Start of Information supplied

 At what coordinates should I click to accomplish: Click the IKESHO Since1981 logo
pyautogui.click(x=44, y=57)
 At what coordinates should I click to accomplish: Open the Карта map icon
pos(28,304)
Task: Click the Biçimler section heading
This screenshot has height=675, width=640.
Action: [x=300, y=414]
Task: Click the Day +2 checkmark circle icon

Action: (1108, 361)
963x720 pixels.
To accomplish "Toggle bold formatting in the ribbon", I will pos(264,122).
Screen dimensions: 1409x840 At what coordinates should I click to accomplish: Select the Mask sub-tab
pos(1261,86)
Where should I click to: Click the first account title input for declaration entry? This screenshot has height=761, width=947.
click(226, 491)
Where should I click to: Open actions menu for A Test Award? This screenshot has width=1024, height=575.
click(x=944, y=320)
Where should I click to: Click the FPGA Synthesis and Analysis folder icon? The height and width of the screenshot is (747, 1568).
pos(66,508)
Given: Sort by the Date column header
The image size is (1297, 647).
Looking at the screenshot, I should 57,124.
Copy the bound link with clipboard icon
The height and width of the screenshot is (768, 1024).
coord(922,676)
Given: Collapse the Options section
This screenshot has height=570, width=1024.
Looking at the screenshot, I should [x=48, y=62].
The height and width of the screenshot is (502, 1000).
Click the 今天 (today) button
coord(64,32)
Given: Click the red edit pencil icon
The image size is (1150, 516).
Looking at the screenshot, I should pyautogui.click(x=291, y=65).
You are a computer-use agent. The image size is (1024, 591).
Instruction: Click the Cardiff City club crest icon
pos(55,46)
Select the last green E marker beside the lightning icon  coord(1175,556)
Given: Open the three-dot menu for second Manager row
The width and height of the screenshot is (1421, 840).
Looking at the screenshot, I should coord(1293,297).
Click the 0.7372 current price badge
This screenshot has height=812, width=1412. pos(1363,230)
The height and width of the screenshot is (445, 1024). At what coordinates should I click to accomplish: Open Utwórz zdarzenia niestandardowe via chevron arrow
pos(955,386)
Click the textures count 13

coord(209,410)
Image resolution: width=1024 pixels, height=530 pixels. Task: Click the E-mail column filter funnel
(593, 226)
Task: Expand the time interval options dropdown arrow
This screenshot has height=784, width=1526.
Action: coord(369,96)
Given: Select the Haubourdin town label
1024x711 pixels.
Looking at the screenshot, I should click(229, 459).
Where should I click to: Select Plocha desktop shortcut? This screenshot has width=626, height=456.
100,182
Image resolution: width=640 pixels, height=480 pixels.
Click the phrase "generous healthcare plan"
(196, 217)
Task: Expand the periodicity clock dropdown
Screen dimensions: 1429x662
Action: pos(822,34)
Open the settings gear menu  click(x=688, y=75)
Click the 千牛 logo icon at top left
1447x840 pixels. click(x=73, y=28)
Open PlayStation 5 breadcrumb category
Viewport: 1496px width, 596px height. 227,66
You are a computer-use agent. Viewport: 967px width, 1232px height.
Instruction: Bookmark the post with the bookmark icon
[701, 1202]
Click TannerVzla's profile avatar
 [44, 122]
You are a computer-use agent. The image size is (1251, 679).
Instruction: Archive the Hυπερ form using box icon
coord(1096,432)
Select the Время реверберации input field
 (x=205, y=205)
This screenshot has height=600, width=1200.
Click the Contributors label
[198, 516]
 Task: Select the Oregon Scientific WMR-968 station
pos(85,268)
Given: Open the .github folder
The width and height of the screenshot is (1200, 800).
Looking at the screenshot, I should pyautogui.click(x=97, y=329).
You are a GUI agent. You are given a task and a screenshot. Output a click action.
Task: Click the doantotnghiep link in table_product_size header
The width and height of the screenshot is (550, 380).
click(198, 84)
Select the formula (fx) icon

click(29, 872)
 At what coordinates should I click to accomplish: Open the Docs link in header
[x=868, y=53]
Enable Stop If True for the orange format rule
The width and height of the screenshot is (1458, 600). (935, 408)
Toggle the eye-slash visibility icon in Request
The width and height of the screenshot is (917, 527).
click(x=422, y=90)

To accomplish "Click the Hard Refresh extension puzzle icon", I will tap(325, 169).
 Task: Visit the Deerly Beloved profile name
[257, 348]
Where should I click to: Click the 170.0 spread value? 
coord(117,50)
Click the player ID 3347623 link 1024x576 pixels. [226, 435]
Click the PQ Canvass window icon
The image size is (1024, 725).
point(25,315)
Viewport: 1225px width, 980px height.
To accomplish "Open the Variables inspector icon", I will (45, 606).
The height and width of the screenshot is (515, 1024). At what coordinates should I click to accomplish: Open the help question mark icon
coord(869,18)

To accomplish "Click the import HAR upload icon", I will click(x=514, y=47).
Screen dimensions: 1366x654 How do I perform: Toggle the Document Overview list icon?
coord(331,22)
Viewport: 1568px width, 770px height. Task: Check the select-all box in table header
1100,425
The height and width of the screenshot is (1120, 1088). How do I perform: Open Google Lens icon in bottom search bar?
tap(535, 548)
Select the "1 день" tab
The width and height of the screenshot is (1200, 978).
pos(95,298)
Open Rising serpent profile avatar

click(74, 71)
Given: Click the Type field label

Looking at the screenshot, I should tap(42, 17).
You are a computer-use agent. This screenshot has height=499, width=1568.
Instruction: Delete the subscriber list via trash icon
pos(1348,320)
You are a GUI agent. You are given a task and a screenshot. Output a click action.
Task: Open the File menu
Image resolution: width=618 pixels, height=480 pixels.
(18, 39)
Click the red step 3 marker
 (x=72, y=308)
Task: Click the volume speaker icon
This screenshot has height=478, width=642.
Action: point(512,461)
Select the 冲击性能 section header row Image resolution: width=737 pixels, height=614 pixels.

End of Information supplied

◆ Exercise description:
A word-for-word transcription of the listing above is what the answer should contain.

◆ Task answer:
 At what coordinates should I click to accomplish: Click the IKESHO Since1981 logo
pyautogui.click(x=44, y=57)
 At what coordinates should I click to accomplish: Open the Карта map icon
pos(28,304)
Task: Click the Biçimler section heading
This screenshot has height=675, width=640.
Action: [x=300, y=414]
Task: Click the Day +2 checkmark circle icon

Action: (1108, 361)
963x720 pixels.
To accomplish "Toggle bold formatting in the ribbon", I will pos(264,122).
Screen dimensions: 1409x840 At what coordinates should I click to accomplish: Select the Mask sub-tab
pos(1261,86)
Where should I click to: Click the first account title input for declaration entry? This screenshot has height=761, width=947.
click(226, 491)
Where should I click to: Open actions menu for A Test Award? This screenshot has width=1024, height=575.
click(x=944, y=320)
Where should I click to: Click the FPGA Synthesis and Analysis folder icon? The height and width of the screenshot is (747, 1568).
pos(66,508)
Given: Sort by the Date column header
The image size is (1297, 647).
Looking at the screenshot, I should 57,124.
Copy the bound link with clipboard icon
The height and width of the screenshot is (768, 1024).
coord(922,676)
Given: Collapse the Options section
This screenshot has height=570, width=1024.
Looking at the screenshot, I should [x=48, y=62].
The height and width of the screenshot is (502, 1000).
Click the 今天 (today) button
coord(64,32)
Given: Click the red edit pencil icon
The image size is (1150, 516).
Looking at the screenshot, I should pyautogui.click(x=291, y=65).
You are a computer-use agent. The image size is (1024, 591).
Instruction: Click the Cardiff City club crest icon
pos(55,46)
Select the last green E marker beside the lightning icon  coord(1175,556)
Given: Open the three-dot menu for second Manager row
The width and height of the screenshot is (1421, 840).
Looking at the screenshot, I should coord(1293,297).
Click the 0.7372 current price badge
This screenshot has height=812, width=1412. pos(1363,230)
The height and width of the screenshot is (445, 1024). At what coordinates should I click to accomplish: Open Utwórz zdarzenia niestandardowe via chevron arrow
pos(955,386)
Click the textures count 13

coord(209,410)
Image resolution: width=1024 pixels, height=530 pixels. Task: Click the E-mail column filter funnel
(593, 226)
Task: Expand the time interval options dropdown arrow
This screenshot has height=784, width=1526.
Action: coord(369,96)
Given: Select the Haubourdin town label
1024x711 pixels.
Looking at the screenshot, I should click(229, 459).
Where should I click to: Select Plocha desktop shortcut? This screenshot has width=626, height=456.
100,182
Image resolution: width=640 pixels, height=480 pixels.
Click the phrase "generous healthcare plan"
(196, 217)
Task: Expand the periodicity clock dropdown
Screen dimensions: 1429x662
Action: pos(822,34)
Open the settings gear menu  click(x=688, y=75)
Click the 千牛 logo icon at top left
1447x840 pixels. click(x=73, y=28)
Open PlayStation 5 breadcrumb category
Viewport: 1496px width, 596px height. 227,66
You are a computer-use agent. Viewport: 967px width, 1232px height.
Instruction: Bookmark the post with the bookmark icon
[701, 1202]
Click TannerVzla's profile avatar
 [44, 122]
You are a computer-use agent. The image size is (1251, 679).
Instruction: Archive the Hυπερ form using box icon
coord(1096,432)
Select the Время реверберации input field
 (x=205, y=205)
This screenshot has height=600, width=1200.
Click the Contributors label
[198, 516]
 Task: Select the Oregon Scientific WMR-968 station
pos(85,268)
Given: Open the .github folder
The width and height of the screenshot is (1200, 800).
Looking at the screenshot, I should pyautogui.click(x=97, y=329).
You are a GUI agent. You are given a task and a screenshot. Output a click action.
Task: Click the doantotnghiep link in table_product_size header
The width and height of the screenshot is (550, 380).
click(198, 84)
Select the formula (fx) icon

click(29, 872)
 At what coordinates should I click to accomplish: Open the Docs link in header
[x=868, y=53]
Enable Stop If True for the orange format rule
The width and height of the screenshot is (1458, 600). (935, 408)
Toggle the eye-slash visibility icon in Request
The width and height of the screenshot is (917, 527).
click(x=422, y=90)

To accomplish "Click the Hard Refresh extension puzzle icon", I will tap(325, 169).
 Task: Visit the Deerly Beloved profile name
[257, 348]
Where should I click to: Click the 170.0 spread value? 
coord(117,50)
Click the player ID 3347623 link 1024x576 pixels. [226, 435]
Click the PQ Canvass window icon
The image size is (1024, 725).
point(25,315)
Viewport: 1225px width, 980px height.
To accomplish "Open the Variables inspector icon", I will (45, 606).
The height and width of the screenshot is (515, 1024). At what coordinates should I click to accomplish: Open the help question mark icon
coord(869,18)

To accomplish "Click the import HAR upload icon", I will click(x=514, y=47).
Screen dimensions: 1366x654 How do I perform: Toggle the Document Overview list icon?
coord(331,22)
Viewport: 1568px width, 770px height. Task: Check the select-all box in table header
1100,425
The height and width of the screenshot is (1120, 1088). How do I perform: Open Google Lens icon in bottom search bar?
tap(535, 548)
Select the "1 день" tab
The width and height of the screenshot is (1200, 978).
pos(95,298)
Open Rising serpent profile avatar

click(74, 71)
Given: Click the Type field label

Looking at the screenshot, I should tap(42, 17).
You are a computer-use agent. This screenshot has height=499, width=1568.
Instruction: Delete the subscriber list via trash icon
pos(1348,320)
You are a GUI agent. You are given a task and a screenshot. Output a click action.
Task: Open the File menu
Image resolution: width=618 pixels, height=480 pixels.
(18, 39)
Click the red step 3 marker
 (x=72, y=308)
Task: Click the volume speaker icon
This screenshot has height=478, width=642.
Action: point(512,461)
Select the 冲击性能 section header row Image resolution: width=737 pixels, height=614 pixels.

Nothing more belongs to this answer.